Exercise aim: Among the lines below, take the one holding "[💰 ¿Tu antiguo", the one holding "[Descubra pequenos hábitos", and all lines between them. Set them down exactly.

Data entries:
#####

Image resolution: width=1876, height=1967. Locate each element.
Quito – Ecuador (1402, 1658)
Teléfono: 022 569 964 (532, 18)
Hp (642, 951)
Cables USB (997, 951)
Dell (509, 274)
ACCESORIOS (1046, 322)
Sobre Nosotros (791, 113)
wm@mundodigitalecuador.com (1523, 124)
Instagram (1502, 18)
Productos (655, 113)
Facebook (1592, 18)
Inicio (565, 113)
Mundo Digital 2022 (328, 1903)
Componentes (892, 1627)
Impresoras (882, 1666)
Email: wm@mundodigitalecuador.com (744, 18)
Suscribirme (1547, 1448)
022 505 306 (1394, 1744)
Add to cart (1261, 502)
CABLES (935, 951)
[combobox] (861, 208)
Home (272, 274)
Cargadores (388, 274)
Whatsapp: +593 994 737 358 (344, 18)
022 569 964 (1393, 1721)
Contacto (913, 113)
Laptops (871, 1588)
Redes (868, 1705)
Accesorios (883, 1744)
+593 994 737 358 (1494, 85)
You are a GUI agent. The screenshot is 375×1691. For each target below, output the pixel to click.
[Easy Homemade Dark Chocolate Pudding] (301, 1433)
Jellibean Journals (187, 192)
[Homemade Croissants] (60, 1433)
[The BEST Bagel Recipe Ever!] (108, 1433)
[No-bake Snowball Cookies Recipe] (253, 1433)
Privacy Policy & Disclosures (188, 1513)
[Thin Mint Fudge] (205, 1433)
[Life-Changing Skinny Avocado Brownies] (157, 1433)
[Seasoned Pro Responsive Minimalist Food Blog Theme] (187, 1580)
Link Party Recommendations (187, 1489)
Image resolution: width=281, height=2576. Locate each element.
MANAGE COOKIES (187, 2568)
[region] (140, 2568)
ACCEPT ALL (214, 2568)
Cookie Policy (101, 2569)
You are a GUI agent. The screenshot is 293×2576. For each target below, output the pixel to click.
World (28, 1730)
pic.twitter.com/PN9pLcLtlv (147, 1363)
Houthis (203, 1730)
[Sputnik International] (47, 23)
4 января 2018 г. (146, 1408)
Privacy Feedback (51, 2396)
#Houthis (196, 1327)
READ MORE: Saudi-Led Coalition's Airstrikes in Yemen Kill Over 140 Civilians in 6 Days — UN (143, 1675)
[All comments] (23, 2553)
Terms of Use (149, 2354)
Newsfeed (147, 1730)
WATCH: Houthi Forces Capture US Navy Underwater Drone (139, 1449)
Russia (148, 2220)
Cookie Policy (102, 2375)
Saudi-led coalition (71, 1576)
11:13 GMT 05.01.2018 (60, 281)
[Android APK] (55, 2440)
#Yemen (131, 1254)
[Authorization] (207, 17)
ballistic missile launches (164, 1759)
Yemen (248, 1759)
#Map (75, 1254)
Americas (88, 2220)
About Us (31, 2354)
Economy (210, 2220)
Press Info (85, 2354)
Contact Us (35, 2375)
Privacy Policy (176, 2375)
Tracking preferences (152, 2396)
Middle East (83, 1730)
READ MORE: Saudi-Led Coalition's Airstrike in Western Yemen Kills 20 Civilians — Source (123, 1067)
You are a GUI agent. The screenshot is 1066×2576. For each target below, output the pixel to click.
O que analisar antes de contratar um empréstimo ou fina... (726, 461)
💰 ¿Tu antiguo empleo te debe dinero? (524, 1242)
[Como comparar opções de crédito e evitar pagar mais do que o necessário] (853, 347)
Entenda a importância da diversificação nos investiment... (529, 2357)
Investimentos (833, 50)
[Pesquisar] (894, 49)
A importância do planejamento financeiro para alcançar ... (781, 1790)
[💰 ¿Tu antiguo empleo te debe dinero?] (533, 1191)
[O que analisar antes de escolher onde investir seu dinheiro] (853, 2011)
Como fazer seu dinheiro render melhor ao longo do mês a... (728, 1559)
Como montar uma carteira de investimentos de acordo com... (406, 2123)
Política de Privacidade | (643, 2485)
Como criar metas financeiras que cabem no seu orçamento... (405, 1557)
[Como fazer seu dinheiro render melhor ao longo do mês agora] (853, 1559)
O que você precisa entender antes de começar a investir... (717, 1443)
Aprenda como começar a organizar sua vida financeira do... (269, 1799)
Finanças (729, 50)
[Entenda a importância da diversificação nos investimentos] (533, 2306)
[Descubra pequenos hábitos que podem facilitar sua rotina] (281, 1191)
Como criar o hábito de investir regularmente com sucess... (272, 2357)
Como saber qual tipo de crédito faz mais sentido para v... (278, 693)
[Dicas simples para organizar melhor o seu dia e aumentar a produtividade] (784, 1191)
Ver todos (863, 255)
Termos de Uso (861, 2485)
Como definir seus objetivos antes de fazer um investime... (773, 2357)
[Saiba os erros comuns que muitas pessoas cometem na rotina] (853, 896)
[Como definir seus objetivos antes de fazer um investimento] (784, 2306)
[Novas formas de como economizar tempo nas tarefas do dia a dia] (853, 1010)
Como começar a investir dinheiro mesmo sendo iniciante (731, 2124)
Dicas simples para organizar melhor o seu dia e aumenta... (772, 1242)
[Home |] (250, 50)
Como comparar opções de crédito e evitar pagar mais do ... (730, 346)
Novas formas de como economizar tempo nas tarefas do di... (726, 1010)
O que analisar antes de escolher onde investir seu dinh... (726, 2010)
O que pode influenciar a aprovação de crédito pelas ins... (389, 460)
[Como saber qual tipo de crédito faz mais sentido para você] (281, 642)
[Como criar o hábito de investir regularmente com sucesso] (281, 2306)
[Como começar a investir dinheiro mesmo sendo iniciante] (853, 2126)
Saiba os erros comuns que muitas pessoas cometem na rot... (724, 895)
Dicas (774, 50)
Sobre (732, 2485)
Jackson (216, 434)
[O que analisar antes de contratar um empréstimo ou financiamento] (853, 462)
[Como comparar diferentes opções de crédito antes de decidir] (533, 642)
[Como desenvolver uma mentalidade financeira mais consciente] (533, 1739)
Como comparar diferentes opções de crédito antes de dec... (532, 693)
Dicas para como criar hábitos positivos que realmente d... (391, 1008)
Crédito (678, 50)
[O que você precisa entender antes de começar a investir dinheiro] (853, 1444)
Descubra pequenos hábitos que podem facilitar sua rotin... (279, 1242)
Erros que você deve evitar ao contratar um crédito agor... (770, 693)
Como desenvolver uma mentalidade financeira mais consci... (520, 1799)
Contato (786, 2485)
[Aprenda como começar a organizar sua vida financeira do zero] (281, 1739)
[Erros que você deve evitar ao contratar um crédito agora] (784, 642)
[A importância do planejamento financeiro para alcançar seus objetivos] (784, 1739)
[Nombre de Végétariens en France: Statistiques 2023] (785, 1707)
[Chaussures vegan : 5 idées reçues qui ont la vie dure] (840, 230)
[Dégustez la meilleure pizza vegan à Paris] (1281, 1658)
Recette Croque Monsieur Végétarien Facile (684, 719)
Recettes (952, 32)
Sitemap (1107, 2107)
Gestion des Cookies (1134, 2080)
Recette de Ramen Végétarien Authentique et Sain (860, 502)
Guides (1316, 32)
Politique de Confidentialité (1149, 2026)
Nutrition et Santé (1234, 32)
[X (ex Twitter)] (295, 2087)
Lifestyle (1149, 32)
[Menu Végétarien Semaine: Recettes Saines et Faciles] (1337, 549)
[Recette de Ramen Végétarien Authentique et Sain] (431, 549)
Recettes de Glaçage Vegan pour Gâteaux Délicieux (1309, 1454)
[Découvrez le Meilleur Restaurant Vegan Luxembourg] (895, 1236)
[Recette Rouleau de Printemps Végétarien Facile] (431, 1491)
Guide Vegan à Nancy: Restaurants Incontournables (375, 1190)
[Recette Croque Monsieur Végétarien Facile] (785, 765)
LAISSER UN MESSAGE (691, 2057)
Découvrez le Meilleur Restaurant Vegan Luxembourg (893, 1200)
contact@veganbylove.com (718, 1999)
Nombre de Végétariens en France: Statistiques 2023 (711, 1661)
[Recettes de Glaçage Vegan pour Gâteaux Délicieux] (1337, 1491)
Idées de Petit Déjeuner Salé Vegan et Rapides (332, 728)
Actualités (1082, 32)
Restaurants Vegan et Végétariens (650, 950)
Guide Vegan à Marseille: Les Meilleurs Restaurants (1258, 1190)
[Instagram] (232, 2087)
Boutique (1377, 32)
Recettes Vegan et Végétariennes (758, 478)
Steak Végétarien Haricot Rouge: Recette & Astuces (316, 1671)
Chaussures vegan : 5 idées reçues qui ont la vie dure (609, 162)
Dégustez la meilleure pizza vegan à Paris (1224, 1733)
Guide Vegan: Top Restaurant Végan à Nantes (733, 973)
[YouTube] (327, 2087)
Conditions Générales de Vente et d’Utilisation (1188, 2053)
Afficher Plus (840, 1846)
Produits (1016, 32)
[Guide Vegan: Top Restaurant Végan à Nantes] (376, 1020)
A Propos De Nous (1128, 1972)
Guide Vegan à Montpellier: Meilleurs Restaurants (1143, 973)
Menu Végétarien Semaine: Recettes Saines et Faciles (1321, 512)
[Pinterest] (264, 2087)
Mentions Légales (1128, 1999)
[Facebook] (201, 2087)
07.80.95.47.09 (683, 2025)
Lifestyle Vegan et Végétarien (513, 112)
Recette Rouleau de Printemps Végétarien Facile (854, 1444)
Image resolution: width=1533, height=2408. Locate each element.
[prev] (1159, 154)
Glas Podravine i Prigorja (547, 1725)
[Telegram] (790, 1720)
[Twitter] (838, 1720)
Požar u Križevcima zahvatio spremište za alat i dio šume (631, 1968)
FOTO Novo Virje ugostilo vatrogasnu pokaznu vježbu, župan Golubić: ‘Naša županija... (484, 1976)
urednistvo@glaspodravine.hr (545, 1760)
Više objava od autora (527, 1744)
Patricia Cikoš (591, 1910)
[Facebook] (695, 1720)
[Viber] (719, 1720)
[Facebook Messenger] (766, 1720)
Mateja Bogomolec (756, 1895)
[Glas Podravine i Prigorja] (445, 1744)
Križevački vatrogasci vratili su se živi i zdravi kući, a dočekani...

#####

Output:
[💰 ¿Tu antiguo empleo te debe dinero?] (533, 1191)
[O que analisar antes de escolher onde investir seu dinheiro] (853, 2011)
Como fazer seu dinheiro render melhor ao longo do mês a... (728, 1559)
Como montar uma carteira de investimentos de acordo com... (406, 2123)
Política de Privacidade | (643, 2485)
Como criar metas financeiras que cabem no seu orçamento... (405, 1557)
[Como fazer seu dinheiro render melhor ao longo do mês agora] (853, 1559)
O que você precisa entender antes de começar a investir... (717, 1443)
Aprenda como começar a organizar sua vida financeira do... (269, 1799)
Finanças (729, 50)
[Entenda a importância da diversificação nos investimentos] (533, 2306)
[Descubra pequenos hábitos que podem facilitar sua rotina] (281, 1191)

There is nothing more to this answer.